(Data to use begins)

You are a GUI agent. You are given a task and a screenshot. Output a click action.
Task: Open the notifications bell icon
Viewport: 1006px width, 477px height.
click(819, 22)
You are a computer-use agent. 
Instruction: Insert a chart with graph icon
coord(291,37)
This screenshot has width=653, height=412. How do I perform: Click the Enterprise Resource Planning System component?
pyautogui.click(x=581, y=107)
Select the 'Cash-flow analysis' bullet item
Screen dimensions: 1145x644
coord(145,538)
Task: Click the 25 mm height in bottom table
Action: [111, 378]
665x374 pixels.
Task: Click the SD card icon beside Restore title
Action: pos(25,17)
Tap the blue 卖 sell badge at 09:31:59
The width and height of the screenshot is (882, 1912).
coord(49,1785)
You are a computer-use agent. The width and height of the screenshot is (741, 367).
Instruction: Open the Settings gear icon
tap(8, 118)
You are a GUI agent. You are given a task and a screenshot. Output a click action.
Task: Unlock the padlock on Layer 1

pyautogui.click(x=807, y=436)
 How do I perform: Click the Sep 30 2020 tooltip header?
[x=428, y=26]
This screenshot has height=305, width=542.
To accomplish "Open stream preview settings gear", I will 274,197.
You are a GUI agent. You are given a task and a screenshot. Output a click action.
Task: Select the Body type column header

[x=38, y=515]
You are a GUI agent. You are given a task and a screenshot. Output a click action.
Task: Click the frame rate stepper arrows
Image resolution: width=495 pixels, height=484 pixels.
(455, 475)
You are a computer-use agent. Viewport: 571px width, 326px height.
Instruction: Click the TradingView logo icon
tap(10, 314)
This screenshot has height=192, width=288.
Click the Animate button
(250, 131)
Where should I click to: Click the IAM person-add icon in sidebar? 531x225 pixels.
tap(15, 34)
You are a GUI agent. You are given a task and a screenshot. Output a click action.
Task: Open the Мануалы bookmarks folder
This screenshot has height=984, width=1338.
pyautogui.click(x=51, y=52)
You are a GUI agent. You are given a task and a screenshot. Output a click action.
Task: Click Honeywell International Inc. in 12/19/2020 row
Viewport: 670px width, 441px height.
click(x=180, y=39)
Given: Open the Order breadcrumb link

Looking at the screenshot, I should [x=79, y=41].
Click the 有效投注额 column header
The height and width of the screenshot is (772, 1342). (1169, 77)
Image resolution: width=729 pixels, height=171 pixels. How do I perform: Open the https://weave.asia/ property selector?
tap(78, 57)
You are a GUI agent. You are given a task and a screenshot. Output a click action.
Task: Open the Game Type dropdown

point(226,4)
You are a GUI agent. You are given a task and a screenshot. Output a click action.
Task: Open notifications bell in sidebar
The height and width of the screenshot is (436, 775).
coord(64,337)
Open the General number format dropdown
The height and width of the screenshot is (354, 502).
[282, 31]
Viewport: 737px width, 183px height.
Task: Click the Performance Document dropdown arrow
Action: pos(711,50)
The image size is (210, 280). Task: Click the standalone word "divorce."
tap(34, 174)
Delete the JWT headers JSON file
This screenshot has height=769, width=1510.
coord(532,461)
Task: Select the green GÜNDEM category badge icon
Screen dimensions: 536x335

(Data to use ends)

- Task brief
Copy out the entries above again, keeping them exact.

- Answer section
You are a GUI agent. You are given a task and a screenshot. Output a click action.
Task: Open the notifications bell icon
Viewport: 1006px width, 477px height.
click(819, 22)
You are a computer-use agent. 
Instruction: Insert a chart with graph icon
coord(291,37)
This screenshot has width=653, height=412. How do I perform: Click the Enterprise Resource Planning System component?
pyautogui.click(x=581, y=107)
Select the 'Cash-flow analysis' bullet item
Screen dimensions: 1145x644
coord(145,538)
Task: Click the 25 mm height in bottom table
Action: [111, 378]
665x374 pixels.
Task: Click the SD card icon beside Restore title
Action: pos(25,17)
Tap the blue 卖 sell badge at 09:31:59
The width and height of the screenshot is (882, 1912).
coord(49,1785)
You are a computer-use agent. The width and height of the screenshot is (741, 367).
Instruction: Open the Settings gear icon
tap(8, 118)
You are a GUI agent. You are given a task and a screenshot. Output a click action.
Task: Unlock the padlock on Layer 1

pyautogui.click(x=807, y=436)
 How do I perform: Click the Sep 30 2020 tooltip header?
[x=428, y=26]
This screenshot has height=305, width=542.
To accomplish "Open stream preview settings gear", I will 274,197.
You are a GUI agent. You are given a task and a screenshot. Output a click action.
Task: Select the Body type column header

[x=38, y=515]
You are a GUI agent. You are given a task and a screenshot. Output a click action.
Task: Click the frame rate stepper arrows
Image resolution: width=495 pixels, height=484 pixels.
(455, 475)
You are a computer-use agent. Viewport: 571px width, 326px height.
Instruction: Click the TradingView logo icon
tap(10, 314)
This screenshot has height=192, width=288.
Click the Animate button
(250, 131)
Where should I click to: Click the IAM person-add icon in sidebar? 531x225 pixels.
tap(15, 34)
You are a GUI agent. You are given a task and a screenshot. Output a click action.
Task: Open the Мануалы bookmarks folder
This screenshot has height=984, width=1338.
pyautogui.click(x=51, y=52)
You are a GUI agent. You are given a task and a screenshot. Output a click action.
Task: Click Honeywell International Inc. in 12/19/2020 row
Viewport: 670px width, 441px height.
click(x=180, y=39)
Given: Open the Order breadcrumb link

Looking at the screenshot, I should [x=79, y=41].
Click the 有效投注额 column header
The height and width of the screenshot is (772, 1342). (1169, 77)
Image resolution: width=729 pixels, height=171 pixels. How do I perform: Open the https://weave.asia/ property selector?
tap(78, 57)
You are a GUI agent. You are given a task and a screenshot. Output a click action.
Task: Open the Game Type dropdown

point(226,4)
You are a GUI agent. You are given a task and a screenshot. Output a click action.
Task: Open notifications bell in sidebar
The height and width of the screenshot is (436, 775).
coord(64,337)
Open the General number format dropdown
The height and width of the screenshot is (354, 502).
[282, 31]
Viewport: 737px width, 183px height.
Task: Click the Performance Document dropdown arrow
Action: pos(711,50)
The image size is (210, 280). Task: Click the standalone word "divorce."
tap(34, 174)
Delete the JWT headers JSON file
This screenshot has height=769, width=1510.
coord(532,461)
Task: Select the green GÜNDEM category badge icon
Screen dimensions: 536x335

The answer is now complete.